*SELECTED TEXT:*
──────

The “essentially fascist” extreme nationalism of most of the parties within Mr Cameron’s new sect includes a Czech party that opposes any action to stop climate change, a Polish party that says “homosexuality threatens to bring about the downfall of the human race” and calls President Obama’s election “the end of white man’s civilisation,” and of course the Latvian Fatherland and Freedom Party, who have a suspiciously swastika-like logo and hold ceremonies celebrating the SS (the British Conservatives explicitly denied before the European Elections that they would do a deal with this party – and, once the elections were over, instantly broke their promise, as widely predicted). Liberal Democrat Ed Davey wrote to the Conservatives challenging them about these “essentially fascist” bedfellows before the European Elections but, of course, they only came clean about them once the elections were over.

In a week where reports of homophobic hate crimes are soaring in London, the British Conservatives have teamed up with parties whose members call for gay people to be locked or beaten up.

I don’t know for certain what David Cameron’s personal views on equality are. He first stood for election as an MP on a viciously homophobic platform, and started his Parliamentary career with solidly homophobic votes; since he became Conservative Leader, however, he deserves praise for some of his personal actions. He’s appointed out gay MPs to his Shadow Cabinet and, when votes on gay rights have come round in Parliament, he’s generally voted for them or abstained – though most other Conservative MPs have voted against, so he’s a Leader without many followers. My gut instinct is that Mr Cameron has no very firm views on gay equality, which is how he could be so opportunistically homophobic just a handful of years ago, and now makes opportunistically gay-friendly noises as part of “detoxifying the Conservative brand”. Make no mistake – I’m extremely happy for the Conservative Leader to be making gay-friendly noises, even opportunistic ones. When I first got involved in politics, the Conservatives made vicious attacks on lesbians, bisexuals and gay men one of their main campaign tools, Liberal Democrats took the flak for supporting equality and Labour were gutless abstainers. I’m glad those days seem to be over for Mr Cameron and at least some of his party.

──────

*EXTRACTED ENTRIES:*
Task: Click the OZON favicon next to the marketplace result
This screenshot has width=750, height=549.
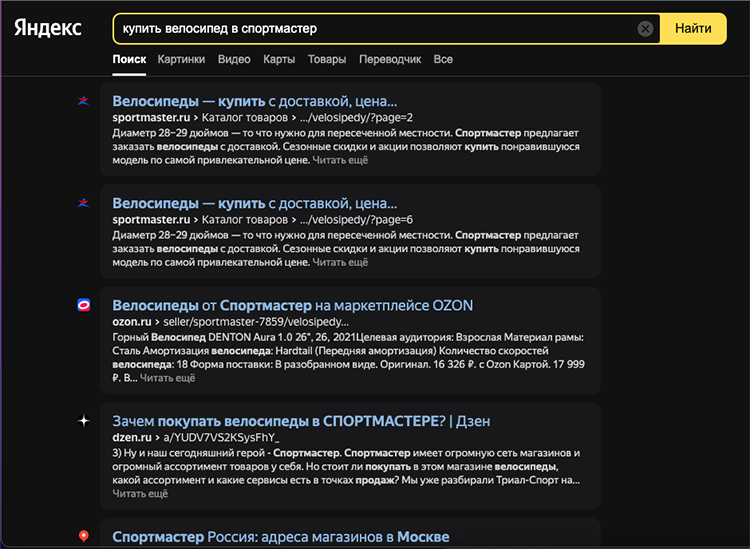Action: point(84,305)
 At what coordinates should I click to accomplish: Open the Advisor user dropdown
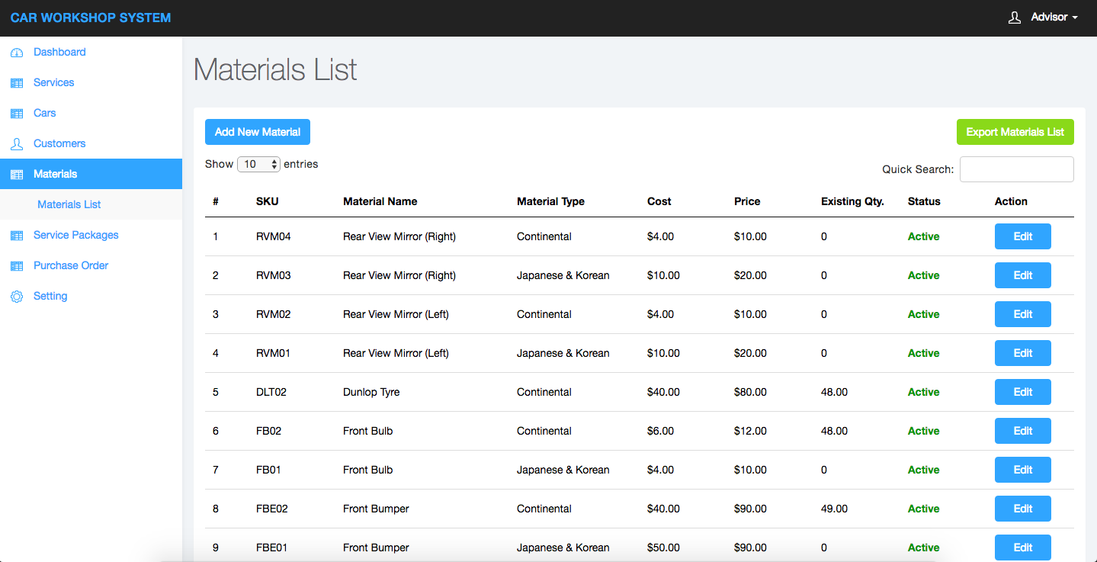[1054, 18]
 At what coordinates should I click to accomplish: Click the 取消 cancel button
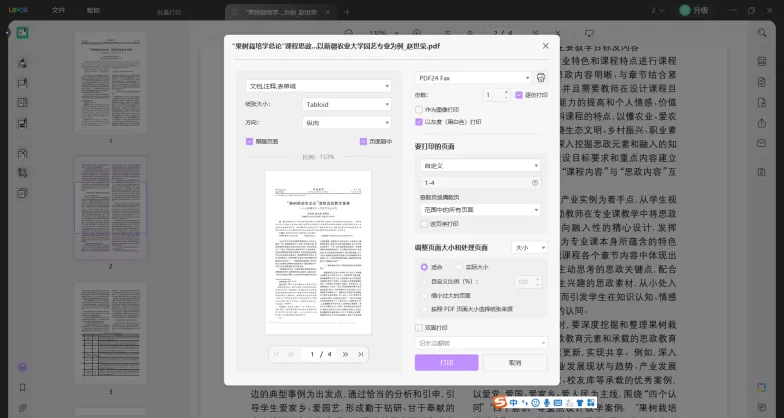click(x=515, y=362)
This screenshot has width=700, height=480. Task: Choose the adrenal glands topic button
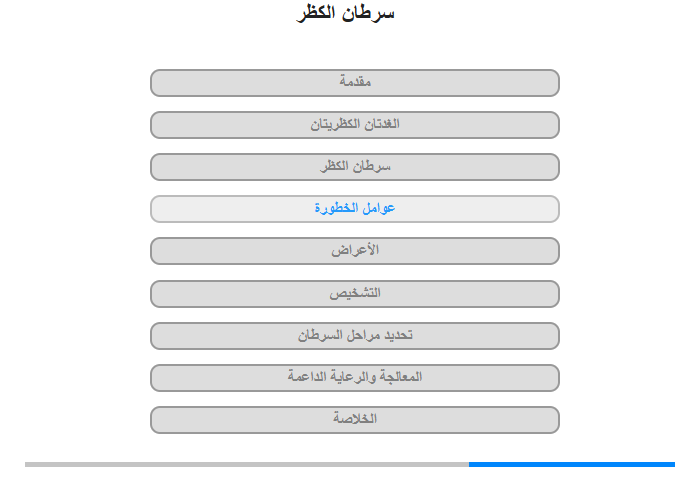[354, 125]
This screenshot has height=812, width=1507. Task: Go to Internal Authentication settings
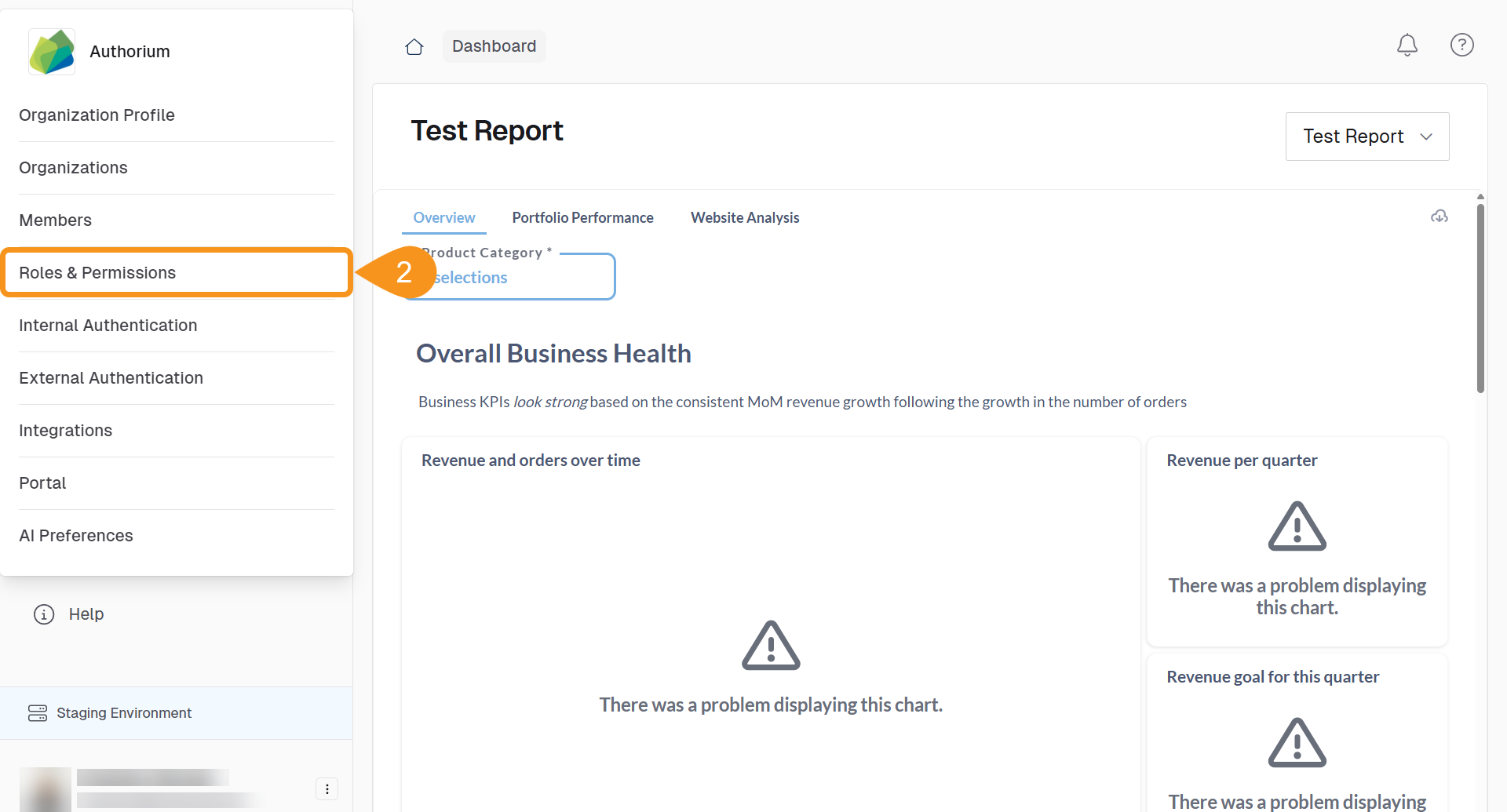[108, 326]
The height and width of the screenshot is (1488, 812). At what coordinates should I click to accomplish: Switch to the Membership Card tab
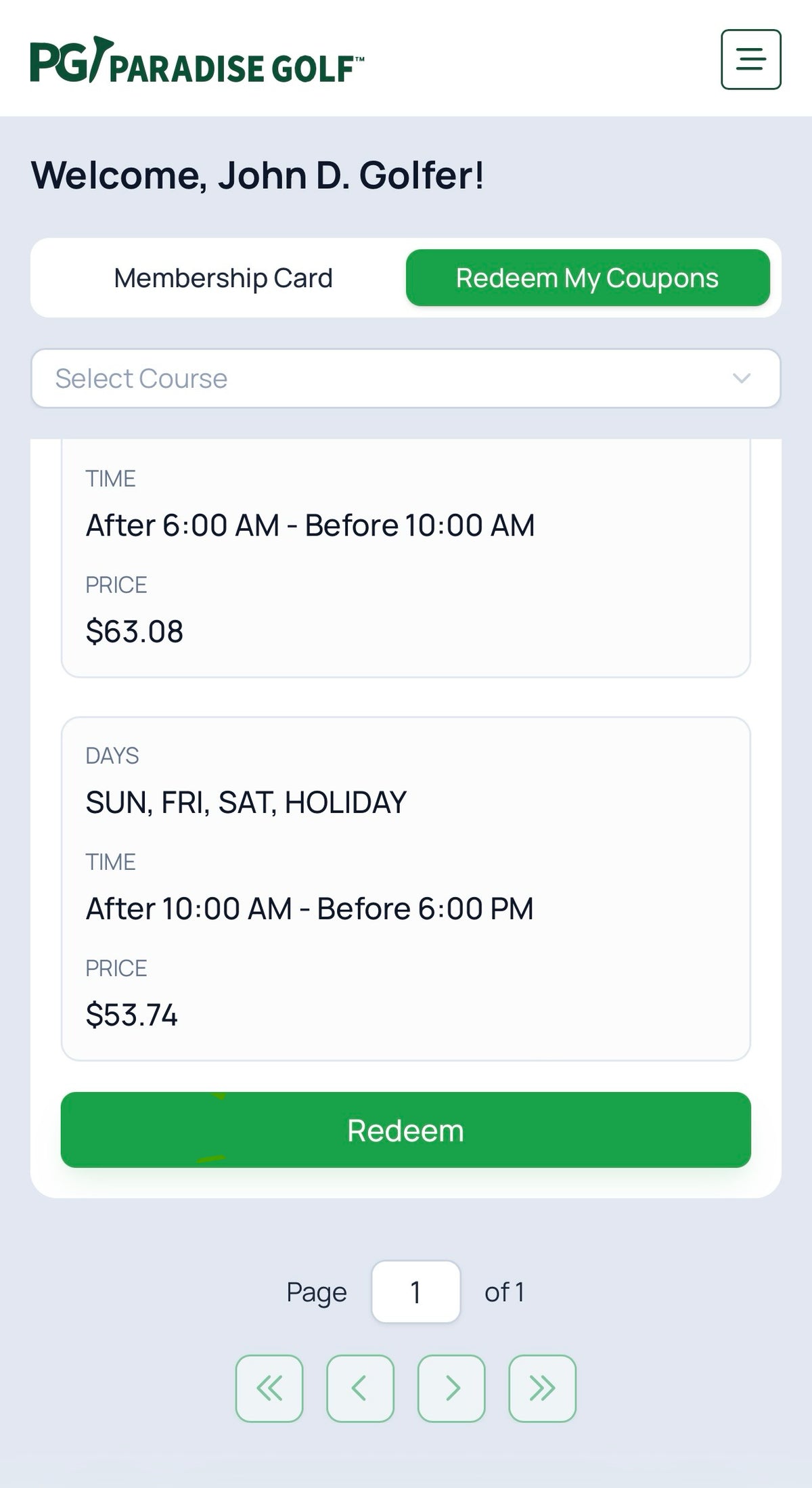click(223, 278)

──────

*WORK TO DO:*
Render into French the following sentence from the commentary on the Conservatives' European alliances: "I don’t know for certain what David Cameron’s personal views on equality are."

*THE COMPLETED TASK:*
Je ne sais pas avec certitude quelles sont les opinions personnelles de David Cameron sur l’égalité.